BOAST

This section will present some simple examples to familiarize the user with BOAST. More samples can be found in the git repository.

Documentation can be found here: http://www.rubydoc.info/github/Nanosim-LIG/boast/master .

Installation

BOAST is ruby based, so ruby needs to be installed on the machine. Installation of boast can be done using the ruby built-in package manager: gem. See following Listing for reference.

sudo apt-get install ruby ruby-dev
gem install --user-install BOAST

Variable and Procedure Declaration

The following samples are presented using irb ruby interactive interpreter. It can be launched using the irb command in a terminal. Following Listing shows the declaration of two variables of different kind.

irb(main):001:0> require 'BOAST'
=> true
irb(main):002:0> a = BOAST::Int "a"
=> a
irb(main):003:0> b = BOAST::Real "b"
=> b
irb(main):004:0> BOAST::decl a, b
integer(kind=4) :: a
real(kind=8) :: b
=> [a, b]

Following Listing shows the declaration of a procedure using the two previous variables as parameters. For clarity irb echoes have been suppressed.

005:0> p = BOAST::Procedure( "test_proc", [a,b] )
006:0> BOAST::opn p
SUBROUTINE test_proc(a, b)
  integer, parameter :: wp=kind(1.0d0)
  integer(kind=4) :: a
  real(kind=8) :: b
007:0> BOAST::close p
END SUBROUTINE test_proc

Switching Language

Following Listing shows how to switch BOAST to C. Available languages are FORTRAN, C, CUDA and CL.

008:0> BOAST::lang = BOAST::C
009:0> BOAST::opn p
void test_proc(int32_t a, double b){
010:0> BOAST::close p
}

Defining a Complete Procedure

Following Listing shows how to define a procedure and the associated code. Note that here the parameters of the procedure have been associated a direction: one, a, is an input parameter while the other, b, is an output parameter.

011:0> BOAST::lang = BOAST::FORTRAN
012:0> a = BOAST::Real( "a", :dir => :in)
013:0> b = BOAST::Real( "b", :dir => :out)
014:0> p = BOAST::Procedure( "plus_two", [a,b] ) {
015:1*   BOAST::pr b === a + 2
016:1> }
017:0> BOAST::pr p
SUBROUTINE plus_two(a, b)
  integer, parameter :: wp=kind(1.0d0)
  real(kind=8), intent(in) :: a
  real(kind=8), intent(out) :: b
  b = a + 2
END SUBROUTINE plus_two
018:0> BOAST::lang = BOAST::C
019:0> BOAST::pr p
void plus_two(const double a, double * b){
  (*b) = a + 2;
}

Creating, Building and Running a Computing Kernel

Following Listing shows how to create a Computing kernel (*CKernel*) and build it. Once a computing kernel is instantiated the output of BOAST will be redirected to the computing kernel source code. Line 4 sets the entry point of the computing kernel to the procedure we just defined. By default compilation commands are not shown unless an error occurs. This behavior can be changed by switching to verbose mode.

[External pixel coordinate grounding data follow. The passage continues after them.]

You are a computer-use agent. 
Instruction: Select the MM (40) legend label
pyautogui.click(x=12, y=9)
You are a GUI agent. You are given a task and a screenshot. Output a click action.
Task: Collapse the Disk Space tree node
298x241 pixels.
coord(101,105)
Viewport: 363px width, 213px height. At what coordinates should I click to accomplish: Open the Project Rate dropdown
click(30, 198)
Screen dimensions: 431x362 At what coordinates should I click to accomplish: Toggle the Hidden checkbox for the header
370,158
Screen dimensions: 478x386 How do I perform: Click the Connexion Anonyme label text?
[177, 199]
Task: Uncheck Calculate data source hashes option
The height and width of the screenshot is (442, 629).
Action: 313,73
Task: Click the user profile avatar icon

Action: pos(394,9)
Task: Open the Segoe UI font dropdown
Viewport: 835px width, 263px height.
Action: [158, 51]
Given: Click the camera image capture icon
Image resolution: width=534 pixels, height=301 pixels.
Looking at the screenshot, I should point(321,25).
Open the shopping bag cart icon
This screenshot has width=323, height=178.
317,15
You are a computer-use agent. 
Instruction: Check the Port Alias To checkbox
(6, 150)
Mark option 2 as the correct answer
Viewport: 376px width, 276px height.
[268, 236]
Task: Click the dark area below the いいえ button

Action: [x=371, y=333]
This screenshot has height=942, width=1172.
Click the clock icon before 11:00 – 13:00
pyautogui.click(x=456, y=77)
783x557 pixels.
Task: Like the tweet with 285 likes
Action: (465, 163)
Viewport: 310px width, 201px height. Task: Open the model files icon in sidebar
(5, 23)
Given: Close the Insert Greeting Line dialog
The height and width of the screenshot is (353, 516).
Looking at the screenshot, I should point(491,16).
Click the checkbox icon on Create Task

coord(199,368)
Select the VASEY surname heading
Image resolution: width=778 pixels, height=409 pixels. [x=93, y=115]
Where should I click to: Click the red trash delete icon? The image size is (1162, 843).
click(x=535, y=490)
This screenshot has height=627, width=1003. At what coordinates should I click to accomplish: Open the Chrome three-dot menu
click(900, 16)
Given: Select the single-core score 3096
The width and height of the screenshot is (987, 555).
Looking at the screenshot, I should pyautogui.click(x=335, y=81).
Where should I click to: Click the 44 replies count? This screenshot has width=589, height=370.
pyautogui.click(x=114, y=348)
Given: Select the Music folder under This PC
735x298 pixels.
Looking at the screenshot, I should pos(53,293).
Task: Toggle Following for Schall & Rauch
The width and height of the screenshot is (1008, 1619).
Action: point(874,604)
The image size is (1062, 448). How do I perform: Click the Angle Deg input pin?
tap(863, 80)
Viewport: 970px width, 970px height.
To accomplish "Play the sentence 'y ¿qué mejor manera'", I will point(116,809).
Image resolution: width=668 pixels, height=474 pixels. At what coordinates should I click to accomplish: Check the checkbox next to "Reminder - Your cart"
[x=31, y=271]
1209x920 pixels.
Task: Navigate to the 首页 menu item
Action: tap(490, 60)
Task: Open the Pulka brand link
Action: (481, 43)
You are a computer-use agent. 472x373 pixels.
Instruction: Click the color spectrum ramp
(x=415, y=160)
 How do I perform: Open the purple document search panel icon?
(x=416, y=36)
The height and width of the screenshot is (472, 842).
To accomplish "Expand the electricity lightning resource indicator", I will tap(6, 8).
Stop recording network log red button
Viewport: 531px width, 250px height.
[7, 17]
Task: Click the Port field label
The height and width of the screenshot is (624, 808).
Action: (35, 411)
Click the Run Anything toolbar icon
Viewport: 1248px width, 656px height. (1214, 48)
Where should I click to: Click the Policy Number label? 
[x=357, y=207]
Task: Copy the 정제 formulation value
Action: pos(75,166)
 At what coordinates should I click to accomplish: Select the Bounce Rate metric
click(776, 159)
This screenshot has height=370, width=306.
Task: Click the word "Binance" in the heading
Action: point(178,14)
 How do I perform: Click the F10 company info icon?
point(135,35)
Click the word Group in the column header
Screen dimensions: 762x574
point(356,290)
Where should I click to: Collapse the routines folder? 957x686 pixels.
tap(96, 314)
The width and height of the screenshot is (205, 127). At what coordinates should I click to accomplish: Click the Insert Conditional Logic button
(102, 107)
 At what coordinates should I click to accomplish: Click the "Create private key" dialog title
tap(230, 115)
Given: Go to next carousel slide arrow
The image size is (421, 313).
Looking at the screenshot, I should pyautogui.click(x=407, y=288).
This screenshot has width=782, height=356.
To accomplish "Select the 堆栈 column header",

When running the kernel all the arguments have to be specified. Running a kernel returns a hash table containing information about the procedure execution. In this simple case two informations are returned, first the value of the output parameter b and second the time the kernel execution took.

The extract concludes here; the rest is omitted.